Our first impressions of Durban have been positive ones. The marina is rather old and needs some attention, but it’s got character. As always, visitors are berthed wherever possible and our berth happens to be near the end of a very, very long pier which requires pre-planning when scheduling the morning bathroom run. Interestingly, the marina itself does not offer any shore side amenities. Hot showers and toilets, a club house, wifi, restaurants, bar, etc. are all offered by the friendly Point Yacht Club which is adjacent to the marina office. We received two weeks free membership at the PYC and can use all their facilities and then there’s a small weekly fee per person after that.

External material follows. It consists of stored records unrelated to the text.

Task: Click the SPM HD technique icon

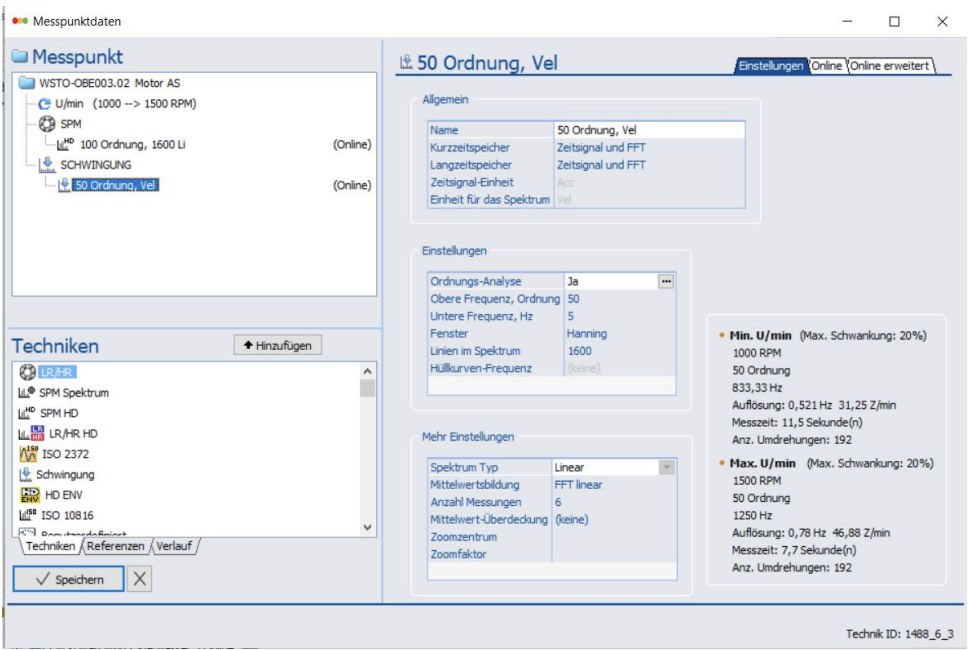Action: click(x=28, y=413)
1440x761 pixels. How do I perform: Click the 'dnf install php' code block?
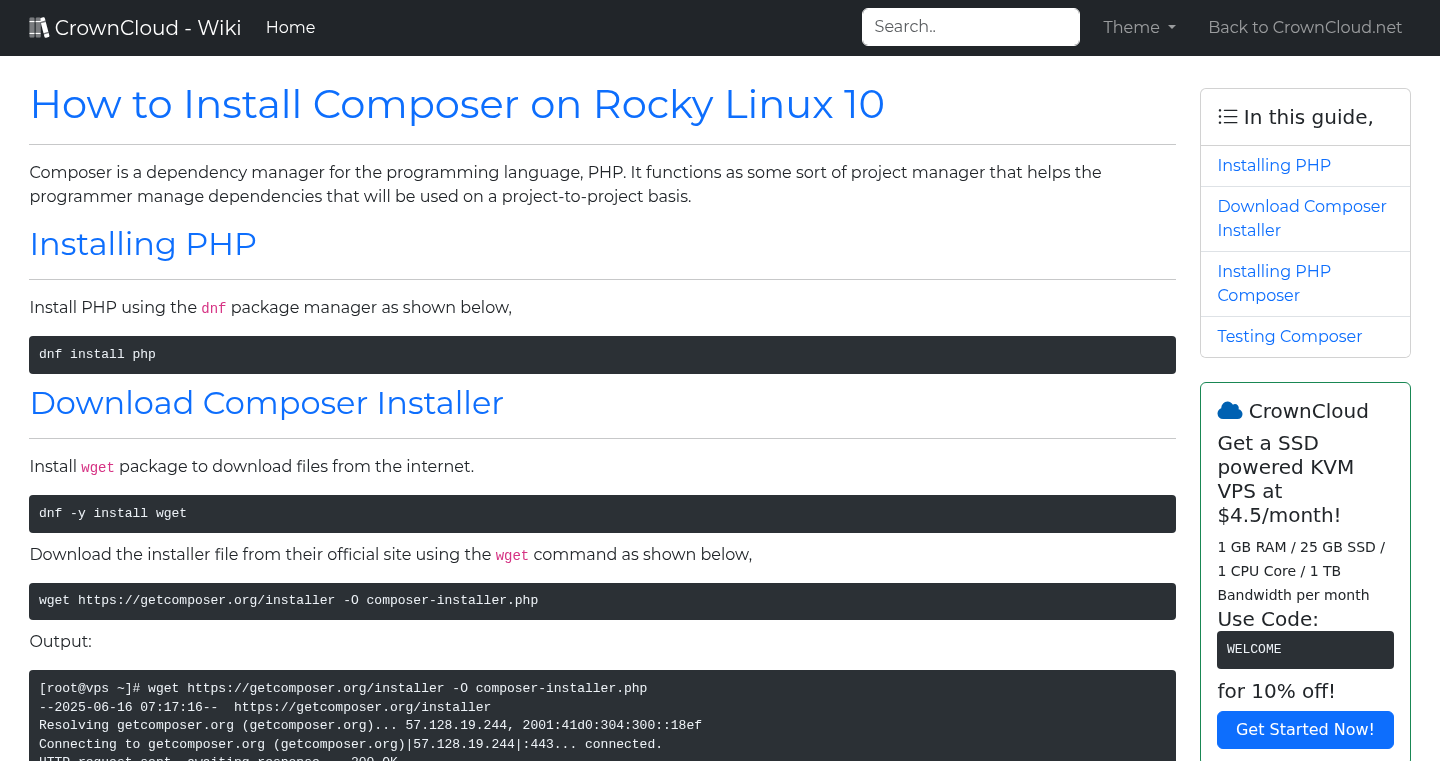[x=602, y=354]
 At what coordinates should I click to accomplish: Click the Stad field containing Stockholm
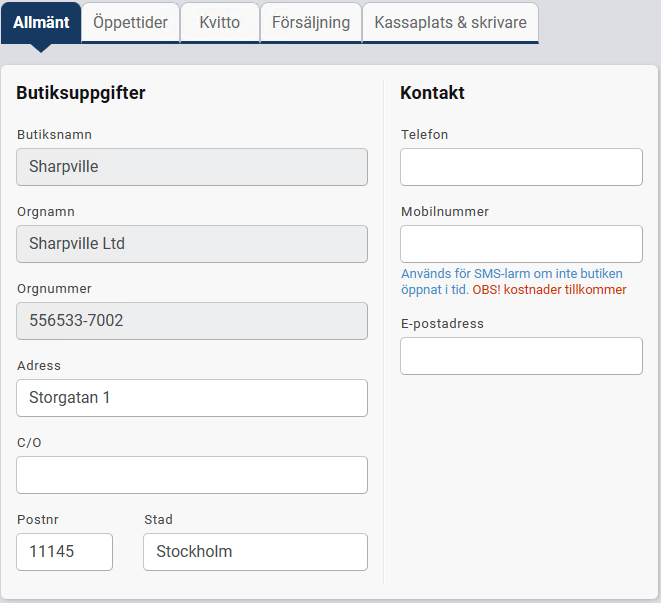255,552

Just across the way is the Royal Natal Yacht Club which has a large clubhouse and restaurant … and free wifi. Established in 1858, it’s the oldest yacht club in Africa and the fifth oldest in the southern hemisphere. It’s yesteryear classy, like a lodge in the Catskills, and the restaurant is more upscale.
Portugese explorer, Vasco de Gama sighted Durban’s natural harbor on Christmas Eve 1497 and named it Rio de Natal (Christmas River). When the British colonized the area in 1835, they renamed it in honor of the governor, Sir Benjamin d’Urban. The Zulu call this area eThekwini, from “itheku”, meaning bay or lagoon – a reference to the harbor and the lagoon formed where the Umsundusi River meets the Indian Ocean. In 1898, the Portugese sent Durban a gift of a Victorian baroque style pavilion to commemorate the 400th anniversary of de Gama’s discovery. We walked by it on the Victoria Embankment and probably would have missed it altogether had I not been on the lookout for it.

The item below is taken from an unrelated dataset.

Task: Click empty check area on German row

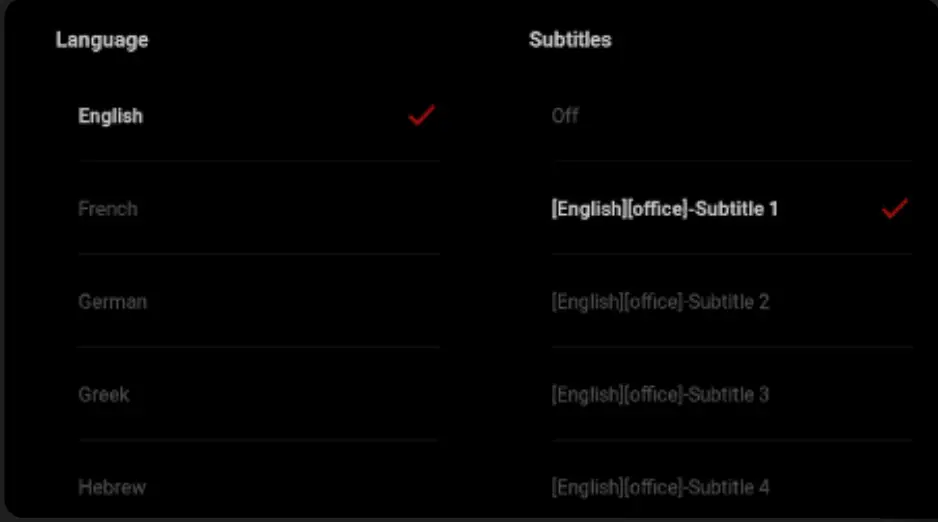Action: point(422,302)
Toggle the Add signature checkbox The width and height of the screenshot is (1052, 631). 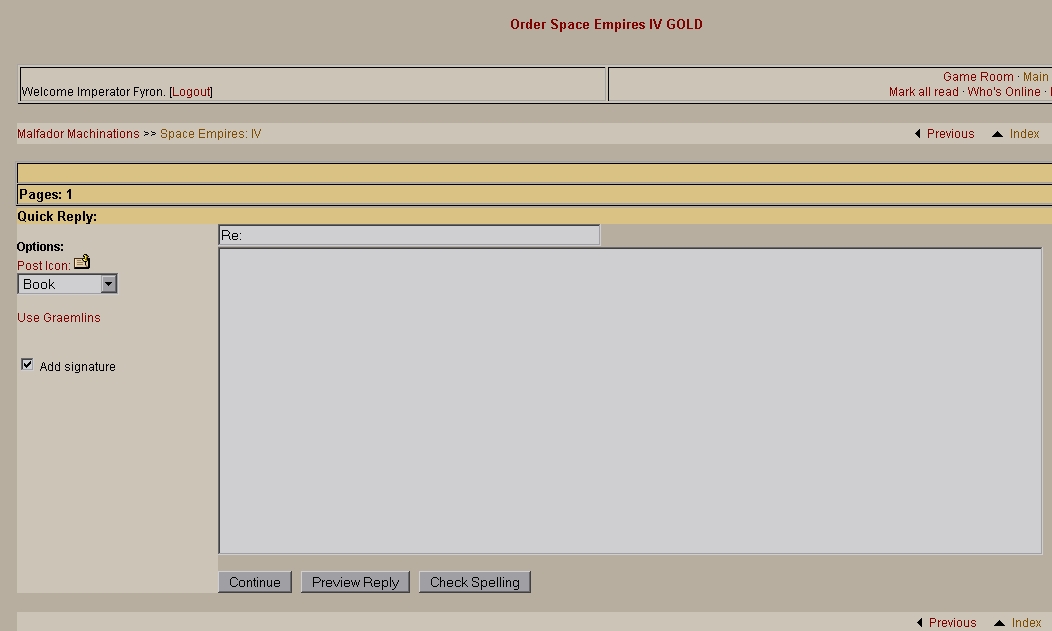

Durban is South Africa’s third largest city, located in the province of Kwa-Zulu Natal (cool name, huh?). Its Port Natal is the busiest container port in Africa and considered one of the top 10 busiest container ports in the world. Based on the ship traffic we saw on our early morning approach, that’s easy to believe. The city itself is a hustling, bustling city of 3.5 million, with lots of traffic, both vehicular and human. The streets are crowded. Shops are busy. Hawkers, street vendors and buskers all compete for attention. We were entertained by some Zulu street dancers on our way to finding a new mobile phone.

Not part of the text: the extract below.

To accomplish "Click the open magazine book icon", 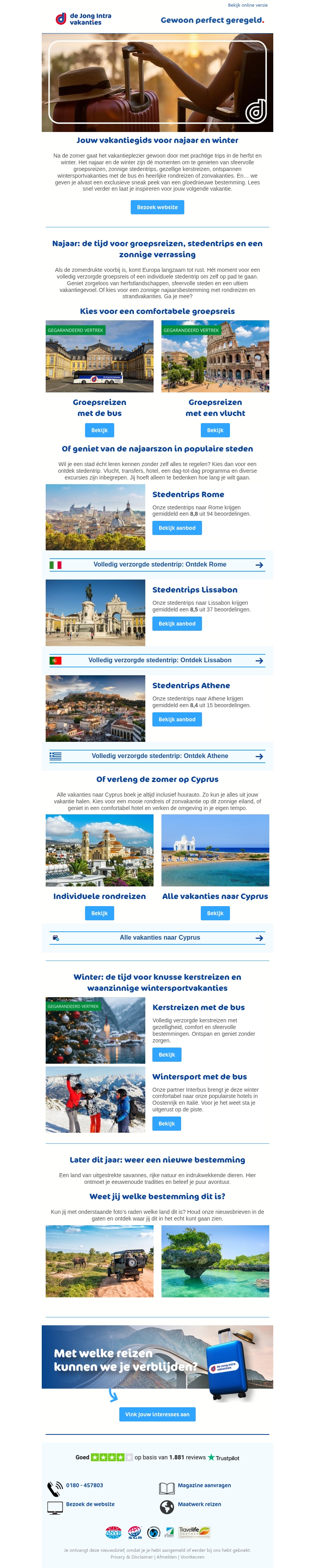I will point(167,1488).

We’re enthralled by the way women carry big parcels on their heads. They walk along casually chatting with huge bundles balanced on their heads. It’s obviously an acquired skill, but they make it look so easy.
We’re told that street crime is high here. Locals have all advised us to be particularly careful. Muggings, pickpocketing, and petty theft are common, so we’re a bit leery of straying too far afield. Truth be told, I haven’t ventured out by myself without David. But, as always in any urban environment, common sense is a must. There’s exploring to do … we’ll do it cautiously!